2942 sayılı Kanunun 3. maddesinde, Cumhurbaşkanınca kabul olunan, büyük enerji ve sulama projeleri ile iskan projelerinin gerçekleştirilmesi, yeni ormanların yetiştirilmesi, kıyıların korunması ve turizm amacıyla yapılacak kamulaştırmalarda, kamulaştırma yöntemi konusunda özel bir düzenleme getirilmiştir.
Dava konusu işlem ile enerji üretiminde kamu yararı görülmüş ve en kısa sürede enerji üretimine geçilmesinin acelelik hali oluşturması sebebiyle davaya konu taşınmazların acele kamulaştırılmasına karar verilmiştir.
Öte yandan, Ülkemizin enerji açığı değerlendirildiğinde, dava konusu olayda olduğu gibi Devlet adına lisans verilmek suretiyle yapılan enerji yatırımlarında kamulaştırma ile ilgili diğer hususların yerine getirilmiş olması koşuluyla acelelik halinin bulunduğu da tartışmasızdır.

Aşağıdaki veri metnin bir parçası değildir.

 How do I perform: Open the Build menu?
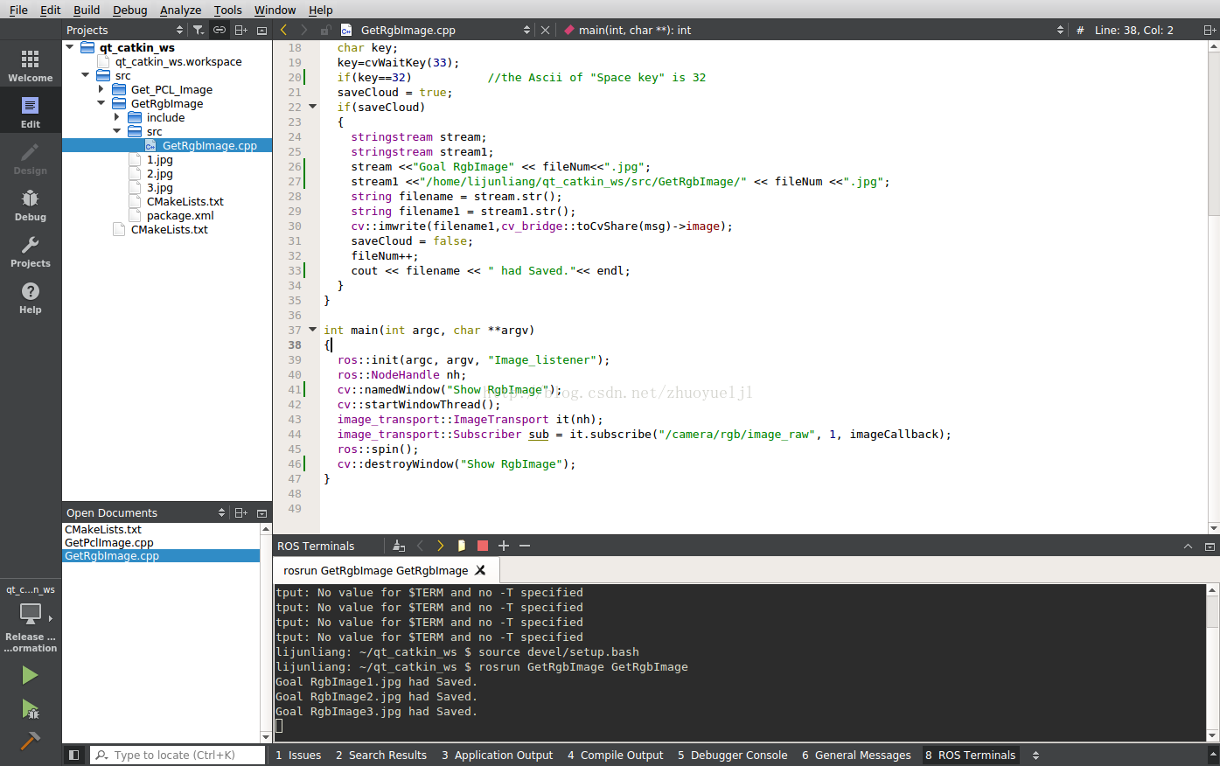pos(87,10)
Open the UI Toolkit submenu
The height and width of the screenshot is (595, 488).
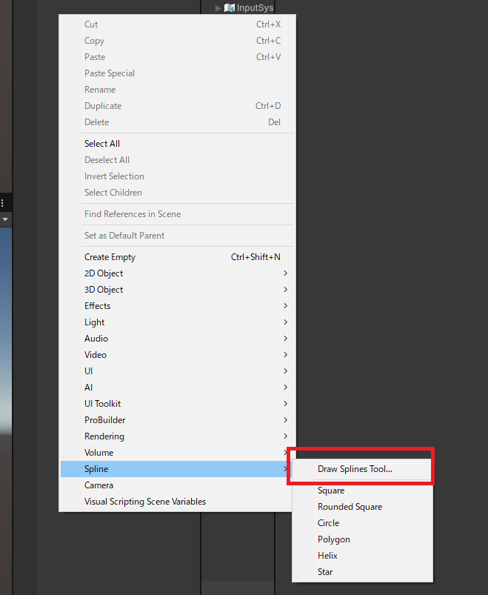(x=102, y=404)
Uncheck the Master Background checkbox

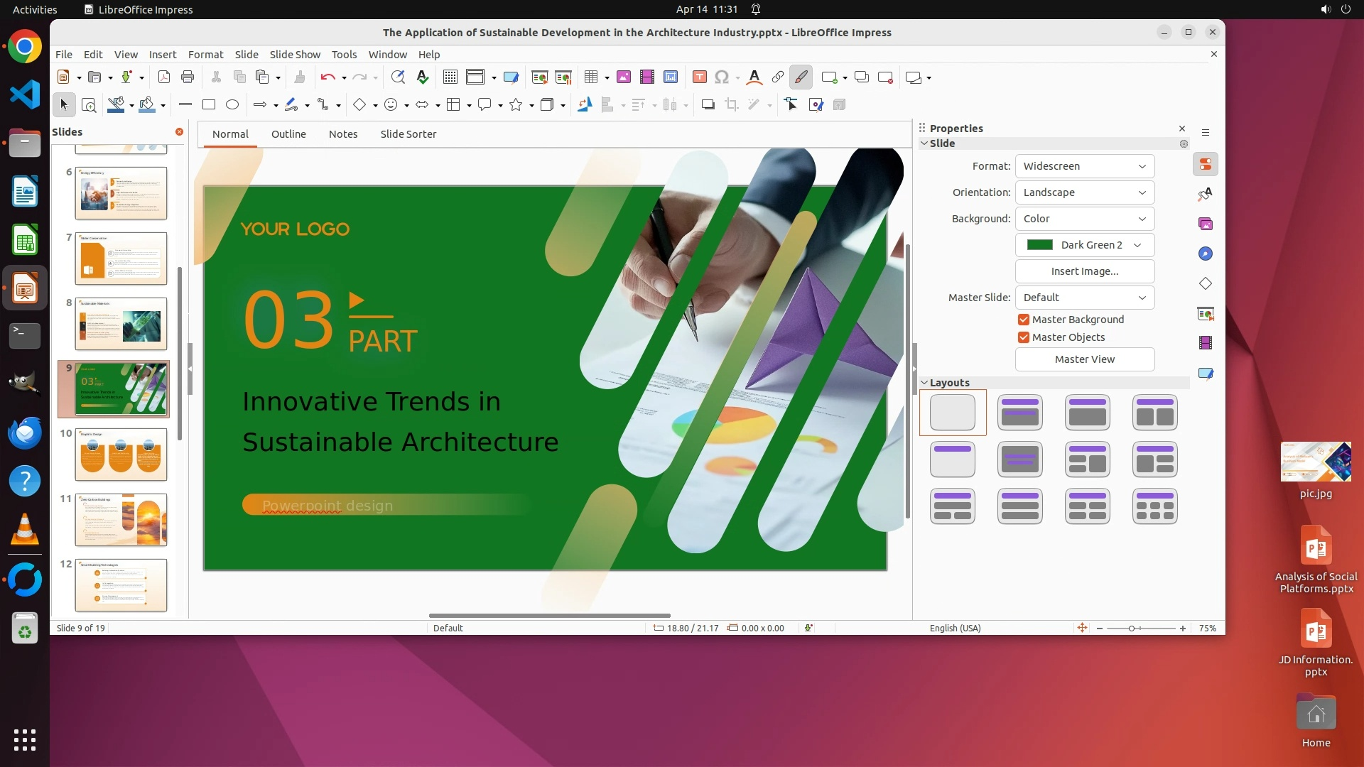(1024, 320)
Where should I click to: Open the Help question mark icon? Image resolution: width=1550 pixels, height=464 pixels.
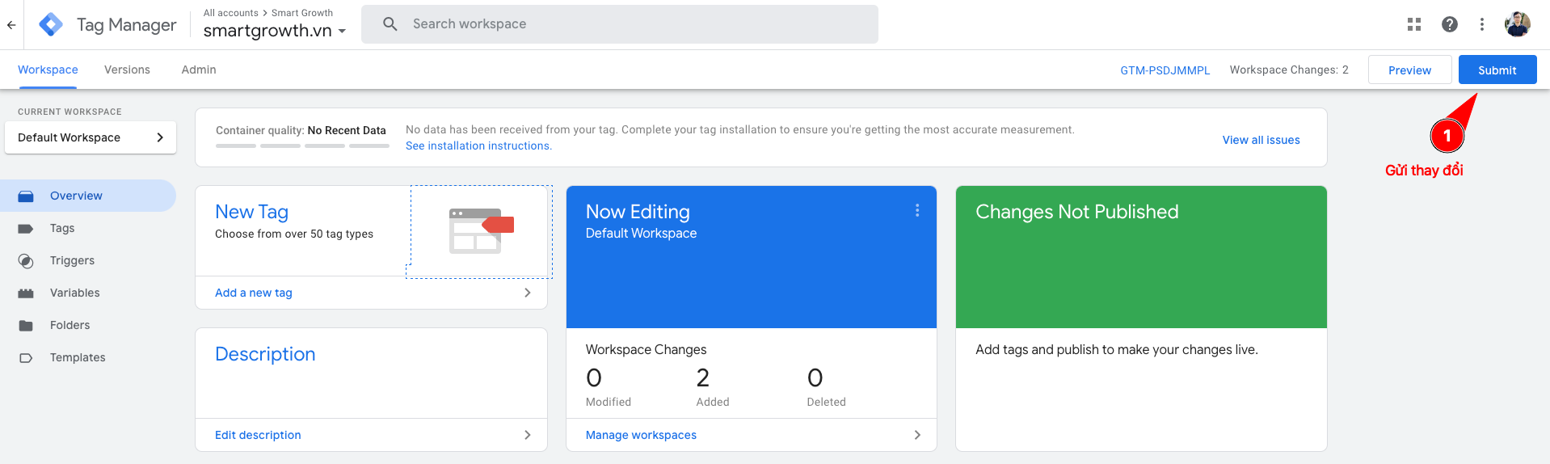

Bu durumda; davaya konu regülatör ve hidroelektrik santralinin kurulması ve bu suretle en kısa sürede elektrik üretiminin sağlanması amacıyla yapılacak kamulaştırmada acelelik halinin bulunduğu sonucuna varıldığından, enerji yatırımının bir an önce yapılabilmesi maksadıyla taşınmazlara el konulmasına imkan veren dava konusu Cumhurbaşkanı kararının anılan davacılara ait davaya konu … ada, …. parsel ve …. ada, …. parsel sayılı taşınmazlara ilişkin kısmında hukuka aykırılık görülmemiştir.
KARAR SONUCU:
Açıklanan nedenlerle;
1. Davanın, davacılardan …. yönünden İNCELENMEKSİZİN REDDİNE,
2. Davaya konu …. ada, … parsel sayılı taşınmazın malikleri olan davacılardan …, …, . …. yönünden DAVANIN AÇILMAMIŞ SAYILMASINA,
3. Diğer davacılar yönünden DAVANIN REDDİNE,
4. Ayrıntısı aşağıda gösterilen toplam ….TL yargılama giderinin yarısı olan … TL'nin davacılardan …üzerinde bırakılmasına, diğer yarısı olan …. TL yargılama giderinin ise davacılardan …. adına vekaletsiz işlem yapan Av. ….'den tahsili için vergi dairesine müzekkere yazılmasına,
5. Karar tarihinde yürürlükte bulunan Avukatlık Asgari Ücret Tarifesi uyarınca …. TL vekâlet ücretinin davacılardan …mirasçıları; …'den alınarak davalı idarelere verilmesine,
6. Varsa posta avansından artan tutarın kararın kesinleşmesinden sonra davalı yanında müdahil ile davacılardan … mirasçıları; ….'e iadesine,
7. 2577 sayılı İdari Yargılama Usulü Kanununun 20/A-2-(g) maddesi uyarınca, kararın tebliğinden itibaren 15 gün içerisinde Danıştay İdari Dava Daireleri Kuruluna temyiz yolu açık olmak üzere, 24/03/2022 tarihinde oybirliğiyle karar verildi.